Kevin Hanssen

The Bridge

In July 2007 Kevin directed and workshopped a play into being with two very talented Zimbabwean actors Lucia Nhamo and Verity Norman. That play has since been made into a radio play for broadcast on the Voice of America. Listen to it here. If you missed it in Harare you may be able to catch it at The National Arts Festival in Grahamstown, South Africa. More about those performances here.

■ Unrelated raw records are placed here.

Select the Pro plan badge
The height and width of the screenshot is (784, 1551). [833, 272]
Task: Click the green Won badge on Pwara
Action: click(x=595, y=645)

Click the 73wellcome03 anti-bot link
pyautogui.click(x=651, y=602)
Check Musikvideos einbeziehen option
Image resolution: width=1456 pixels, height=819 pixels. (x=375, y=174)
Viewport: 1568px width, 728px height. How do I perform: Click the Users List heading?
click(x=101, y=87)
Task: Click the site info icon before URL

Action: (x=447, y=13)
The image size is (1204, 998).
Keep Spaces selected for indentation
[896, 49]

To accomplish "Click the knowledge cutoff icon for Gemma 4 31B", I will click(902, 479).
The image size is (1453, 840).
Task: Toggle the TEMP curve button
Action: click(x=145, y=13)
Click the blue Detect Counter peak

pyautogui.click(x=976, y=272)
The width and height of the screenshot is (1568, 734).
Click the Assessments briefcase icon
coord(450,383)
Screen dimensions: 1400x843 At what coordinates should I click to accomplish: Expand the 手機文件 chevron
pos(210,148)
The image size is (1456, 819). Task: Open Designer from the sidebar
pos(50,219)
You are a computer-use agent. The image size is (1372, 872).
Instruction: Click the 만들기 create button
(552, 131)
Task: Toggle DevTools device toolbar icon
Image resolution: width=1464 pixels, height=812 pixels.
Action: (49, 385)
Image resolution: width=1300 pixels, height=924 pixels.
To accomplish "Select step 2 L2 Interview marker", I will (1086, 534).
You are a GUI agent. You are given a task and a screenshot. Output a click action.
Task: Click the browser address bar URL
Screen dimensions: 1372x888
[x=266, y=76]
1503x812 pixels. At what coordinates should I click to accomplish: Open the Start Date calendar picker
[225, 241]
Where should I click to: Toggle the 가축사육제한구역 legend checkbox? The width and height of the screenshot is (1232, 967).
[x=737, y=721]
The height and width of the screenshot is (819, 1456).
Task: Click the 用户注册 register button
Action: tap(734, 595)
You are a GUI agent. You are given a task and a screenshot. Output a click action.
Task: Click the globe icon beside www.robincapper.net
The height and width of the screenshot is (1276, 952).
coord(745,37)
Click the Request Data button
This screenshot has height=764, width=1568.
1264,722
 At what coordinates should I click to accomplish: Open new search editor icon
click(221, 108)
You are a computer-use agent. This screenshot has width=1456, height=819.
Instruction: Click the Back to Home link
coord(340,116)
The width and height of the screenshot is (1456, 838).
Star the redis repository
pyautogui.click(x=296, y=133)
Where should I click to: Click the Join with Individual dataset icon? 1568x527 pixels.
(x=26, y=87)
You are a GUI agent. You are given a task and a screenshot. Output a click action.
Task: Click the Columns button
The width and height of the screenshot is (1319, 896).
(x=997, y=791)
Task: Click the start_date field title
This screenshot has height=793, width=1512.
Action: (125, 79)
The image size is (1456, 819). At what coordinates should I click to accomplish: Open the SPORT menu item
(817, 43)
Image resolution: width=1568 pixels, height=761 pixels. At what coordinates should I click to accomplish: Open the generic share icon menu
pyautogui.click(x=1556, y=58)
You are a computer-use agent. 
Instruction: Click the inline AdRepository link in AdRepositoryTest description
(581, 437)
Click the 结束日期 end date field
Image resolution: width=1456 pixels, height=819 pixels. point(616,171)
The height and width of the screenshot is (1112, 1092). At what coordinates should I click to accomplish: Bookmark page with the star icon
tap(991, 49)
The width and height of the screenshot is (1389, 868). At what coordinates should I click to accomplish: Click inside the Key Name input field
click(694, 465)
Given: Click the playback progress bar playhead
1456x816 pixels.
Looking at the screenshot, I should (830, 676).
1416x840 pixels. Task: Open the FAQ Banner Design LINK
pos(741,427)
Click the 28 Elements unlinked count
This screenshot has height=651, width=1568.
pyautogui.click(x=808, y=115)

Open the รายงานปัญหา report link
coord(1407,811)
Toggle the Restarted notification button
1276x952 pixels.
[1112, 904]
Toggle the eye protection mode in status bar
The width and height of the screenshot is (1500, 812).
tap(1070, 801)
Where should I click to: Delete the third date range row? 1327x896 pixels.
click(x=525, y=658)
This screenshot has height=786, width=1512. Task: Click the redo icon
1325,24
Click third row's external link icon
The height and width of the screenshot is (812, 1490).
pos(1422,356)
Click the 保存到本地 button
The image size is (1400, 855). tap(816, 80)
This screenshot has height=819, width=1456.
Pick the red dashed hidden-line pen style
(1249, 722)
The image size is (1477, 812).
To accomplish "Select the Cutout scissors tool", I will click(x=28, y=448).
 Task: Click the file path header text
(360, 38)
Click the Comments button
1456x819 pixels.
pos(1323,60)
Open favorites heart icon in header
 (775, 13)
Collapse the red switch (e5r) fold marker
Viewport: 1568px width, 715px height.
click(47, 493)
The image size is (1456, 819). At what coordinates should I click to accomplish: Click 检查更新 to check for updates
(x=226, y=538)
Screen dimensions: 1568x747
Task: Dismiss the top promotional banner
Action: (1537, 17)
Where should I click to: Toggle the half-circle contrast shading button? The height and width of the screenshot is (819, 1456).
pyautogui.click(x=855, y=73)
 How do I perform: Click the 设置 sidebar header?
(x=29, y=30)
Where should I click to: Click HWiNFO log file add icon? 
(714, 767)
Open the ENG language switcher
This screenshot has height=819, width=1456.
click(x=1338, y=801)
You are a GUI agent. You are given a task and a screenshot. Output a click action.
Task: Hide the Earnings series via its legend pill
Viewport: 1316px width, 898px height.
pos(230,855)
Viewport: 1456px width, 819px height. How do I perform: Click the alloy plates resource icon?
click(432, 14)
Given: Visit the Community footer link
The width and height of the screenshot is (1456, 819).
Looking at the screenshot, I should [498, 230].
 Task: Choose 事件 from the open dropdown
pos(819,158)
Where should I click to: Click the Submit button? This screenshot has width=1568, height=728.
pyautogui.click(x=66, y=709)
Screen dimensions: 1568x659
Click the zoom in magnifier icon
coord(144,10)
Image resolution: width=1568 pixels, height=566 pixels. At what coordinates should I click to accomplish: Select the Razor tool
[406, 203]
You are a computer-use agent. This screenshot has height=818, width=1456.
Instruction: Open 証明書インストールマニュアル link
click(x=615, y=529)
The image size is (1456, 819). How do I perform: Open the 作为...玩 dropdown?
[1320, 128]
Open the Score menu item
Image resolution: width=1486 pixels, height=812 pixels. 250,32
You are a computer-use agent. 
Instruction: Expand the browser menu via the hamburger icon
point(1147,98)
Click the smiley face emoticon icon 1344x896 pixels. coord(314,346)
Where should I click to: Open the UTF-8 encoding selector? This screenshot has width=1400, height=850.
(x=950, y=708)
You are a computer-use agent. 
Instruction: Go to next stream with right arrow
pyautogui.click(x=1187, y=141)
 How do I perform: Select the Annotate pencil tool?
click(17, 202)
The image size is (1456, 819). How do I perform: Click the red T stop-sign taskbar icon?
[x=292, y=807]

The workshop technique employed for creating the play is a particular style that combines Kevin's love of improvisation and story-telling. The emphasis in this style focuses on helping the performers to tell a story that reflects their own lives, characters that they already know well. It is a powerful and liberating exercise for all involved as they give up their creative skills to The Story and allow it to, in a sense, tell itself. Kevin is currently writing a book called 'Jump Theatre' that explains this technique further. The book is set to be launched at HIFA next year.

Kalanga!Kalanga!Kalanga!

For the Harare International Fesival of the Arts 2008, Kevin worked alongside HIFA and the Kellog Foundation to direct a production by the Kalanga people of Masendu, a small rural community an hour from Plumtree in South-West Zimbabwe. The production is a combination of traditional Kalanga dance and story-telling, woven together with natural and digital sound and impressive visual design to celebrate this marginalised Zimbabwean community.

 

As You Like It

As You Like ItAs You Like ItAlso for HIFA Kevin oversaw a Youth production of Shakespeare's As You Like It. This show was initiated when Kevin was approached by HIFA (the Harare International Festival of the Arts) and Giles Ramsay from the UK to create a production as Zimbabwe's entry in the International Shakespeare Schools Festival administered in London. Kevin recruited a young director Renee Mostert to steer the ship home. Renee has done much work in both the music and theatre world in Zimbabwe during her high school years at Harare Dominican Convent School and Nationally through organisations such as Musicamp Zimbabwe. The production was launched on Shakespeare's birth and death day, the 23rd of April, along with performances of Shakespeare's plays happening in 63 countries all around the world on the same day as part of the International Shakespeare Schools Festival. The production went onto two performances at the Harare International Festival of the Arts in May 2008 (HIFA).

 

A Midsummer African Dream

In his capacity as Director of the Theory X Theatre Initiative Kevin worked together with Zimbabwean University graduates to write a new play based on Shakespeare's A Midsummer Night's Dream. Fairies became monkeys, carpenters became farm labourers and the forest became a jungle of scaffolding, foofee slides (sp?!) and swinging ropes in this exciting production that premiered at HIFA 2006.